The tech industry, including the legal tech industry, is susceptible to trends. And if we know anything about trends, it’s that they are a substitute for the real deal (in art, it’s a substitute for taste; in the world of tech, it’s a substitute for hard data).
But – and here’s the rub – we don’t need to rely on trends to determine the value of a chatbot. The research shows that people love them and want more of them, and the results back it up.
But that’s not to say that chatbots are always the answer (hot tip: they aren’t) or that we don’t have to work hard to make good chatbots. There have been a number of execution issues with chatbots launched over the past few years, and we cannot ignore that. Not least is that some of them ‘break’ when they can’t understand an end user’s intention.
The reason for this is clear: people have launched bots without doing the work to ensure that they are ready. To be truly capable of interacting with end users in this way, bots need access to deep and properly managed data sets.
That is why, at Josef, our bots are expert systems. Bots built on Josef are rule-based, allowing our customers to completely control the way that their bots interact with their end users.

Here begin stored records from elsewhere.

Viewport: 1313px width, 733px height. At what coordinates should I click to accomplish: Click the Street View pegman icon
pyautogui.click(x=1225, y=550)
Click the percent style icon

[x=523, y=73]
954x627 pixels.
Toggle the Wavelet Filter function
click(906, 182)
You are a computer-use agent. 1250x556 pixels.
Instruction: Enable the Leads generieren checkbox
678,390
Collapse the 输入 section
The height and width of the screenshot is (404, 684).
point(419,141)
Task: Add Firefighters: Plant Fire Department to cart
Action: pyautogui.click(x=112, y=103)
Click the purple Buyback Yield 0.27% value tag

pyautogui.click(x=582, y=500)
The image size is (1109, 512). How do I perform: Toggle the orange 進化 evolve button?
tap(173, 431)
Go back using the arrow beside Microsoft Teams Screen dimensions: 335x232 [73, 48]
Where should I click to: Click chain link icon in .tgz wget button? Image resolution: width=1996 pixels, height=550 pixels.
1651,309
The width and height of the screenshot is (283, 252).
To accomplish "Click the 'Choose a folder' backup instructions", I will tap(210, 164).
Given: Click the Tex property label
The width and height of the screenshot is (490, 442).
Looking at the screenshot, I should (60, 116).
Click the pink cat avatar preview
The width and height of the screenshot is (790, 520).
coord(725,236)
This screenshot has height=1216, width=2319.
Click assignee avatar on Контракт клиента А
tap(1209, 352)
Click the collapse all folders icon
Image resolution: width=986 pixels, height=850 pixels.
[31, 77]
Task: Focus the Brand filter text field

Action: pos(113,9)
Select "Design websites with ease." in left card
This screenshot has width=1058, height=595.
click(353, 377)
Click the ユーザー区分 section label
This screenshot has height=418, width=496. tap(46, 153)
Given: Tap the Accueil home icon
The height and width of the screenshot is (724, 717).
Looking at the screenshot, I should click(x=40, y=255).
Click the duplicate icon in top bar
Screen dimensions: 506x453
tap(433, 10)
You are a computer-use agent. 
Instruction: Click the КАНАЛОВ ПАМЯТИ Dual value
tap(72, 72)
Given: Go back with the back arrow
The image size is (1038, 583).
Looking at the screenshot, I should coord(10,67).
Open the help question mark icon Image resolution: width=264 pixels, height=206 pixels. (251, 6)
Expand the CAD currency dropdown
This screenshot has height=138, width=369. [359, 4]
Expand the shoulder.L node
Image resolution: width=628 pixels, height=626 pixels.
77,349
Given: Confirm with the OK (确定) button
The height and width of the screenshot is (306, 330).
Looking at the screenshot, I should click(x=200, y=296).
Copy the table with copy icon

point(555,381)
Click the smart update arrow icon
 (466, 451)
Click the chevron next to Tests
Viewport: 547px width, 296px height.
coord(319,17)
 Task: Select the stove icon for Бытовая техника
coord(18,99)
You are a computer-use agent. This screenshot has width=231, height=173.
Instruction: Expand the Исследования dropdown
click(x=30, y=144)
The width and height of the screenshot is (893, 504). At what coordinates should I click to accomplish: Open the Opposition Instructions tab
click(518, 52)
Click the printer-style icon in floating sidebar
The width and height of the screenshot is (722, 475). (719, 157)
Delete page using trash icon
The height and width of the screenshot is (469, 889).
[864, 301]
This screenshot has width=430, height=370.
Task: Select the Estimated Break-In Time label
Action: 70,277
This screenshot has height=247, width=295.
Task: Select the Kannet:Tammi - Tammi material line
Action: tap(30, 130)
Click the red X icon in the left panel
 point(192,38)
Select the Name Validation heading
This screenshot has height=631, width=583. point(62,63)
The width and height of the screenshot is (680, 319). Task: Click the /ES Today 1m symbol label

This leaves no room for error or ‘breaking’, which is not just important from a user experience perspective, but also vital from a legal perspective. As a tech commentator recently wrote: ‘Bots should be dumb. At least for a while.’
However, at the back end, Josef is tagging all of the data that it collects. In the future, when this dataset is sufficiently deep, Josef’s customers will be able to easily and effectively launch bots that properly process natural language, for example.
We are also in conversation with potential partners around the world, from Stanford to Melbourne, to systematise the tagging of such data to better prepare for a time when bots will be smart, legal services will make sense to both lawyers and clients, and no one will ask: Why the hell is it a chatbot?